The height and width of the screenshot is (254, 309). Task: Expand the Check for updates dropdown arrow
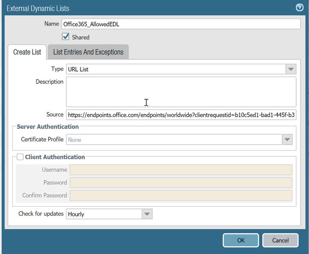(147, 214)
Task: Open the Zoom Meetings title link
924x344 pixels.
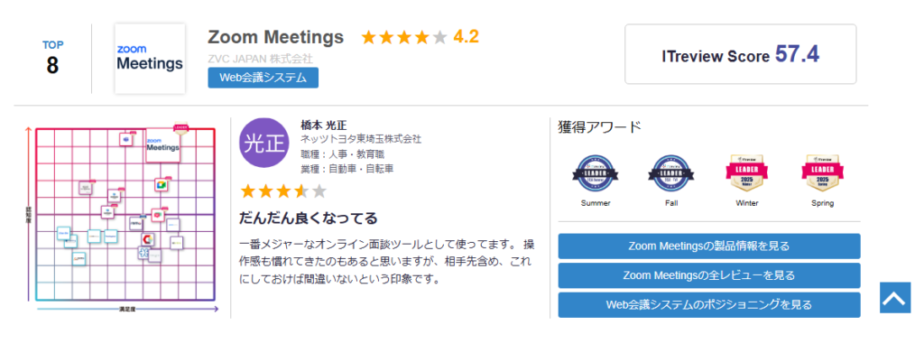Action: click(x=276, y=37)
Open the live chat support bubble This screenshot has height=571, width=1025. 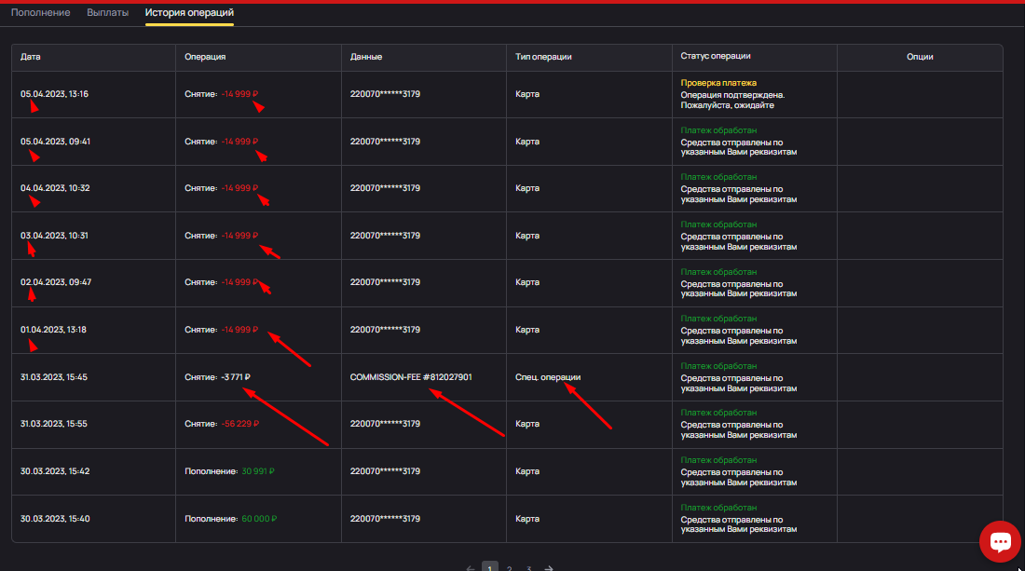pyautogui.click(x=1000, y=541)
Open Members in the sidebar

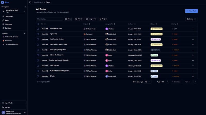point(8,24)
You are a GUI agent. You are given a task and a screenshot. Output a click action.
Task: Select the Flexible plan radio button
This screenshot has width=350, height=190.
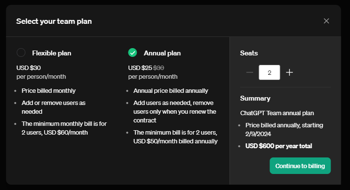[x=21, y=53]
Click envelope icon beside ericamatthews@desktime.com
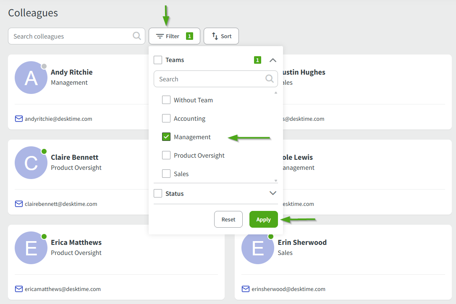 18,289
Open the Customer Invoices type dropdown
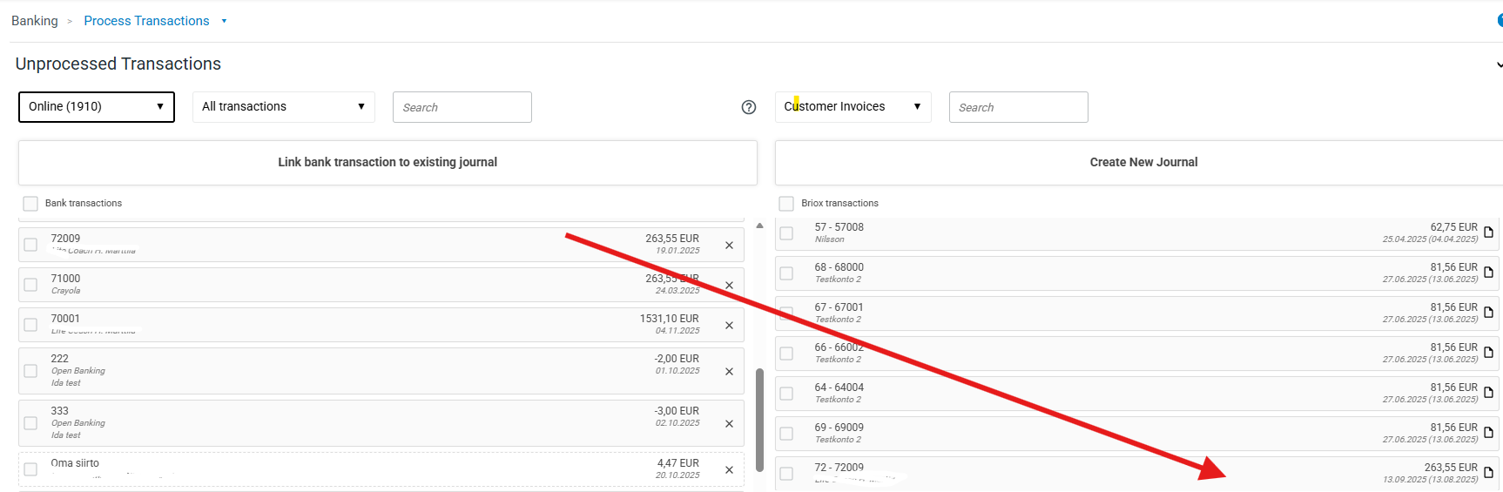This screenshot has width=1503, height=492. 853,107
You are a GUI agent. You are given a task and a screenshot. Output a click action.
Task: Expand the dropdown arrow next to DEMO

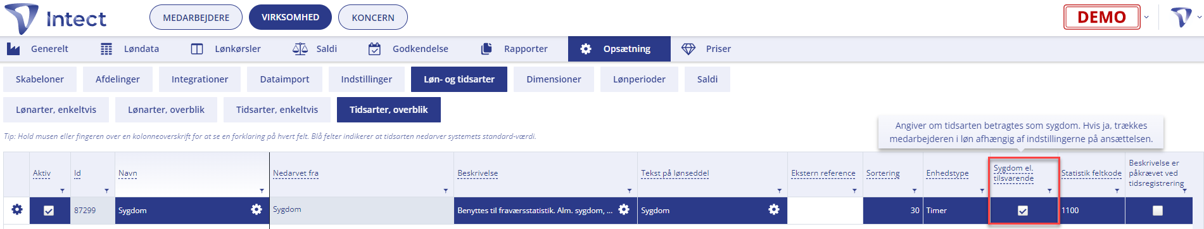point(1146,17)
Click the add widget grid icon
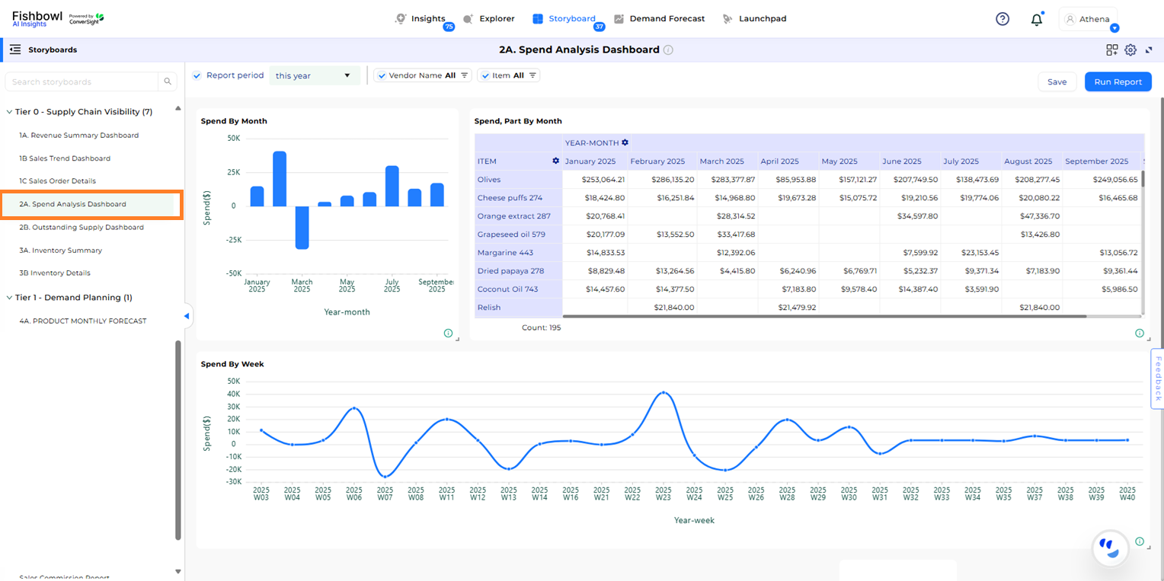This screenshot has height=581, width=1164. click(1112, 50)
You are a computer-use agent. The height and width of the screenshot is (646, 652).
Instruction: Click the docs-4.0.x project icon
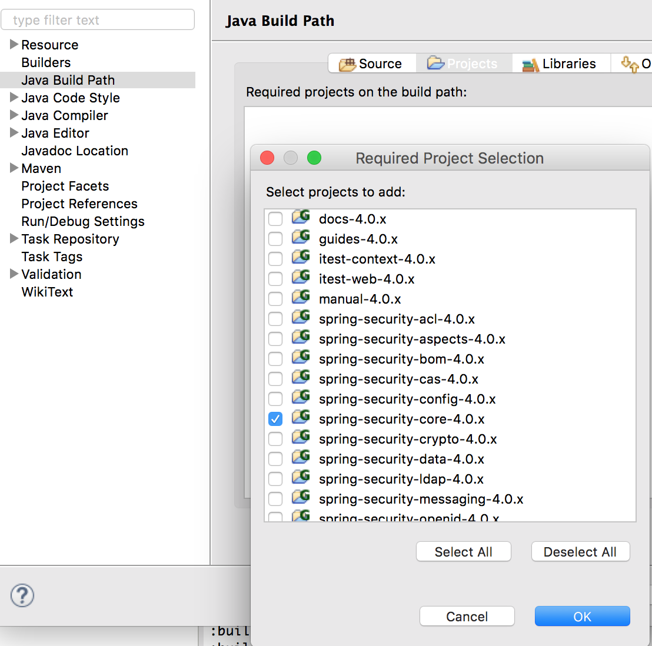(301, 218)

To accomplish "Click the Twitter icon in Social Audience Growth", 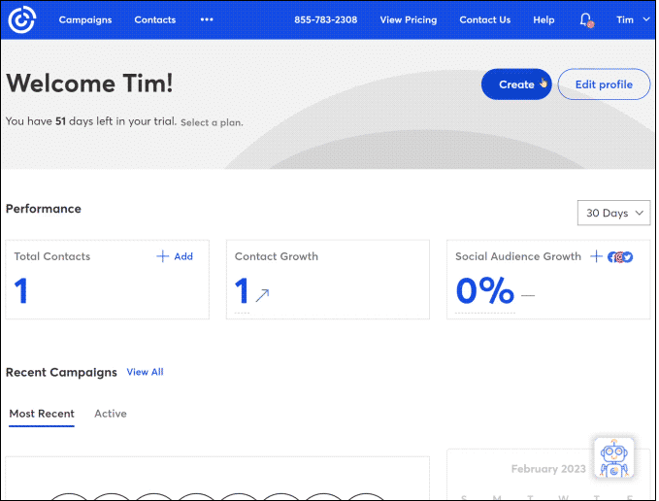I will (628, 257).
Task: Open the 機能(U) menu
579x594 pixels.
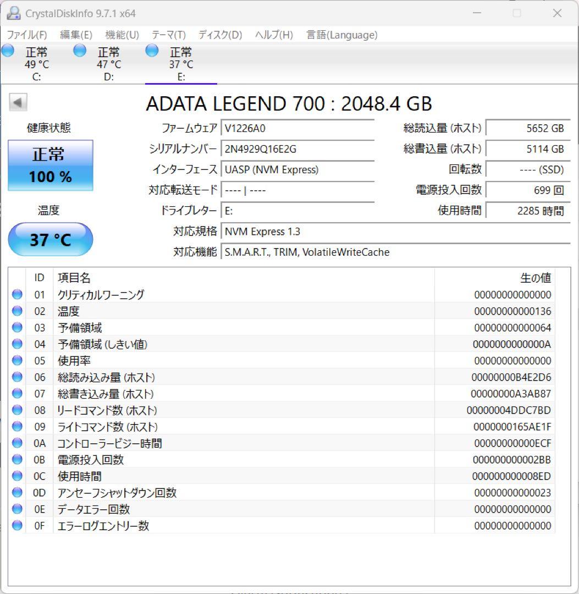Action: click(x=120, y=35)
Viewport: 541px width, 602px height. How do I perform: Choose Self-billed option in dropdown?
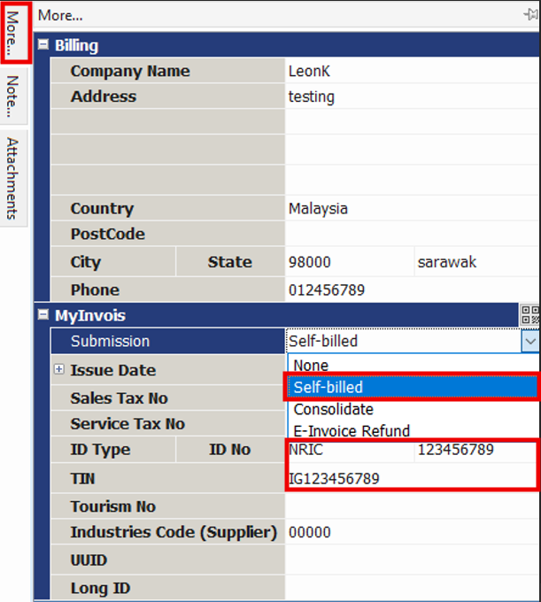tap(328, 387)
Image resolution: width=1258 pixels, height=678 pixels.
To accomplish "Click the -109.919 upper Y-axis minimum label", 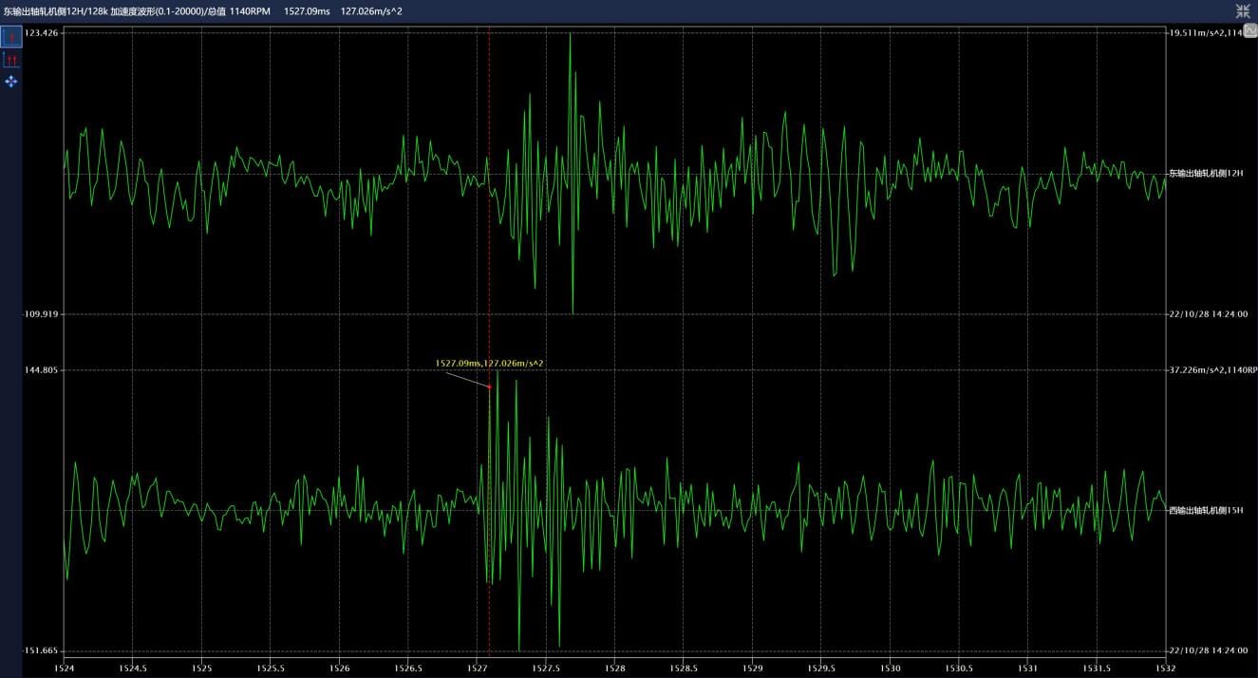I will [x=40, y=313].
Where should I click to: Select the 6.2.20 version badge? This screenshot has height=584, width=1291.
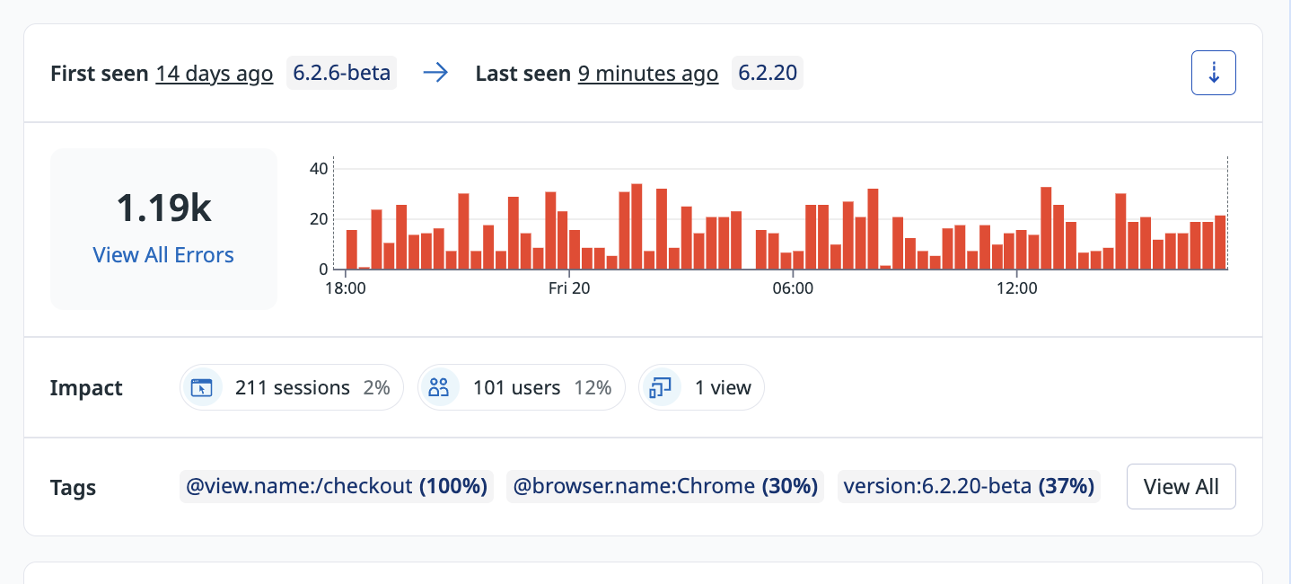tap(768, 73)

........

The output should be the lines from the one with "Where should I" through the end of the material above, both ends included, printed exactly and nothing else. Drop the pictures.

Where should I click to: Select the 6.2.20 version badge? This screenshot has height=584, width=1291.
tap(768, 73)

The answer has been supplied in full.